What follows is not a traditional recipe. We've estimated the weights and measures, as well as the cooking times, based on our cooking class experience.
Sautéed Chanterelles
Add oil to pan and heat pan on stove to the smoke point. Add mushrooms and sear them. Once they are seared, finish by sautéing in a little butter with fresh garlic, thyme sprigs, and rosemary sprigs [GTR] thrown in. Set aside.
You want the mushrooms to be dry, and you don’t want to move them much once they’re in the pan. You want them to sear.Don’t add salt to the mushrooms until you are done cooking, or you will end up with a pan of soggy mushrooms.
Baby Yukons
Precook the potatoes. Chef Andrew poaches them in duck fat, but if you are short on duck fat at home, you can simply parboil them.
Put the precooked baby potatoes in a pan and make a little hole in the middle. Add 3 tablespoons of butter and few cloves of garlic. Bring the butter to a foaming point and then add some GTR. Glaze the potatoes with the garlic-herb-infused butter, then season with a little kosher salt. Set aside.
Just as you did with the mushrooms, add oil to an oven-safe frying pan and heat on stove to the smoke point. Lay the fish in the hot pan, presentation side down. Sear the fish on one side, and then put it in a preheated oven 425°F (223°C] until it is done medium well. (An internal temperature of 140°F in fish is medium well.) The fish will continue to cook after you remove it from the heat, and will be well done by the time you plate it up.

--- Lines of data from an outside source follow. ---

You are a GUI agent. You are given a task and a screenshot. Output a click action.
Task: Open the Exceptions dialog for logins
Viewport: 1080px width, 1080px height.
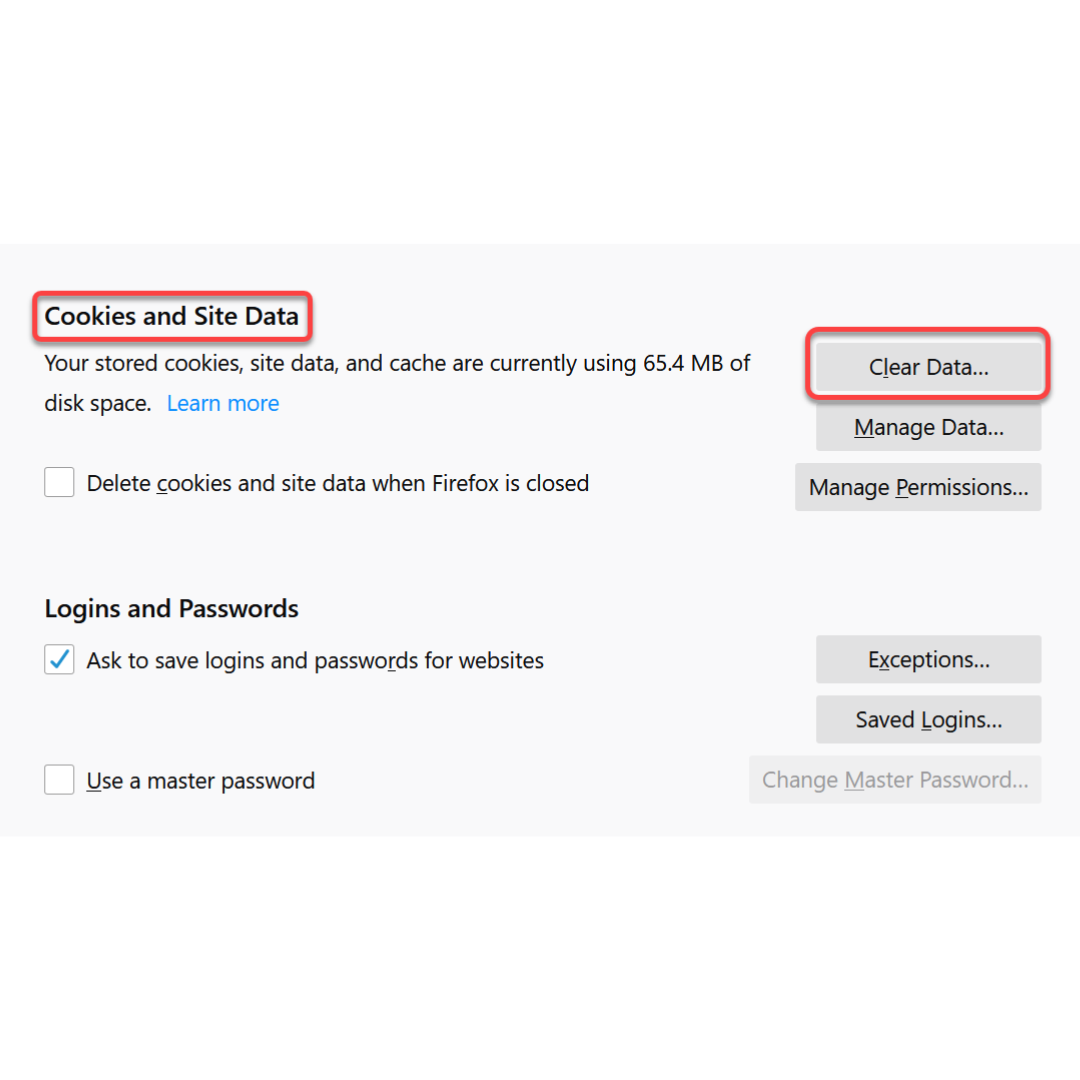pyautogui.click(x=928, y=659)
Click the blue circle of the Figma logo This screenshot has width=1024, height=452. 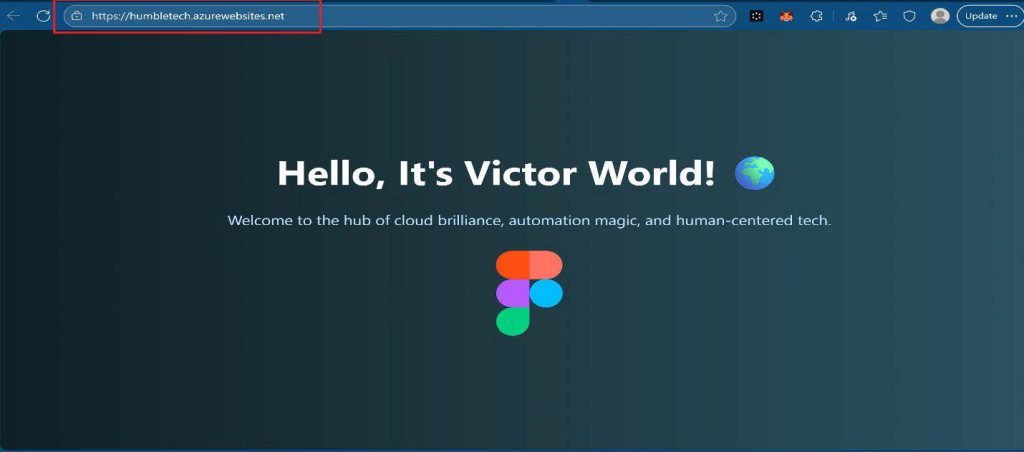click(546, 293)
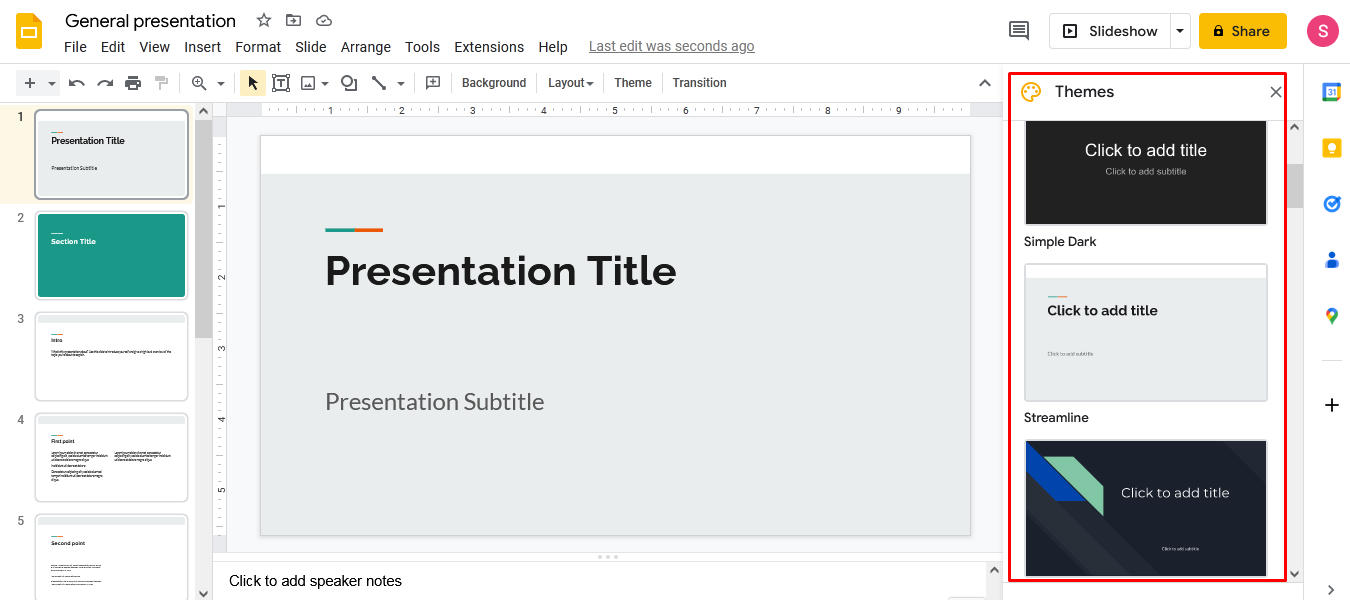The height and width of the screenshot is (600, 1350).
Task: Click the Last edit was seconds ago link
Action: coord(671,46)
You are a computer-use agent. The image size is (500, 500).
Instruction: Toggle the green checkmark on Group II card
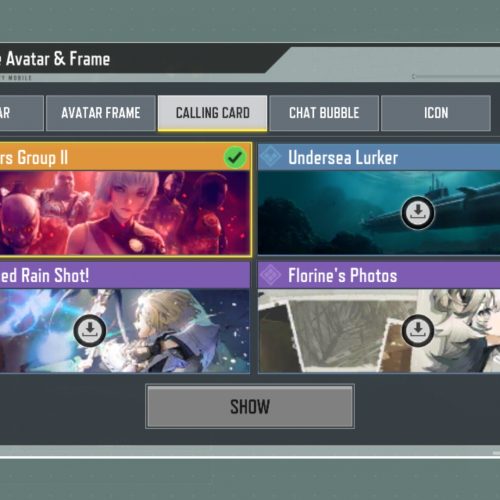[235, 157]
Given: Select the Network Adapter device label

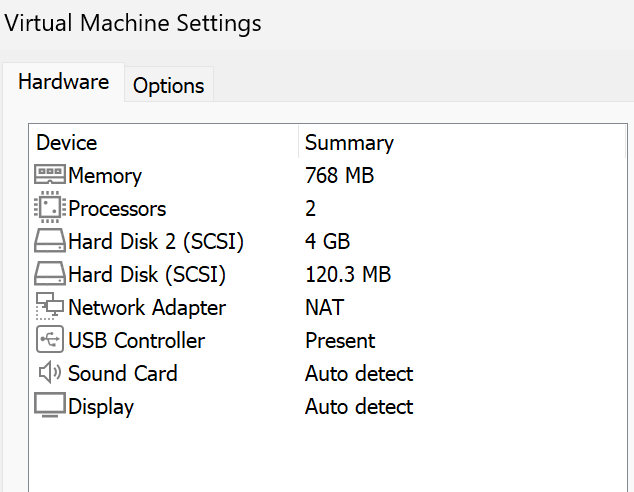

Once the fish is done, take it out of the oven, flip it over, add some butter and GTR to the pan and baste it. You want the butter to be frothing when you do this to really get all the aromatics going well. If it isn't hot enough, it will make your fish soggy. You want the basting to be a fairly quick process. You don’t want to cook the fish more; you just want to glaze it.
Green Garlic Soup (Sauce)
The sauce used for this dish is basically a variation on vichyssoise, or potato leek soup.Make a simple soup using Yukon Golds, yellow onion, garlic, leeks, and a bunch of green garlic. Finish the soup with some cream, a whole bunch of kosher salt, and a little bit of cider vinegar to adjust the acidity.
Pan Sauce
Warm up the potatoes up in the pan with a little chicken stock. Once the stock is warm and potatoes are warm, reduce the stock a bit and throw a couple of nobs of butter in the pan, along with some aromatics [GTR]. As the stock reduces, keep the pan moving; swirl it around for a bit to keep things emulsified and make a pan sauce. Baste the potatoes in the pan sauce just before plating.Rewarm the sautéed chanterelles at this time, too.
Foraged Greens
For this dish, Chef Andrew used miner’s lettuce, which is plentiful all over the Pacific Northwest throughout the spring. (If foraging isn’t your thing, you can usually find it at farmers’ markets this time of year as well.) Alternatively, a handful of any fresh, tender greens will work.
Notes
GTR = Garlic, thyme, and rosemary.Always use a neutral oil like canola oil. It has a higher smoke point than olive oil and imparts less flavor.For this demonstration, Chef Andrew used cold-smoked white sturgeon, farmed out of Idaho.Brining seasons the fish all the way through and actually firms the flesh a little bit. It also gets rid of that white albumen that often comes out when you cook it. If you are using fish that has been brined and/or smoked for this dish, don’t salt it before you pan-fry it.Green garlic looks like a small leek, and appears in the spring, about the same time as garlic scapes.Always try to use Yukon Gold when you make a smooth pureed soup. Avoid using russet potatoes for smooth, pureed soups: the starch in them is far too grainy.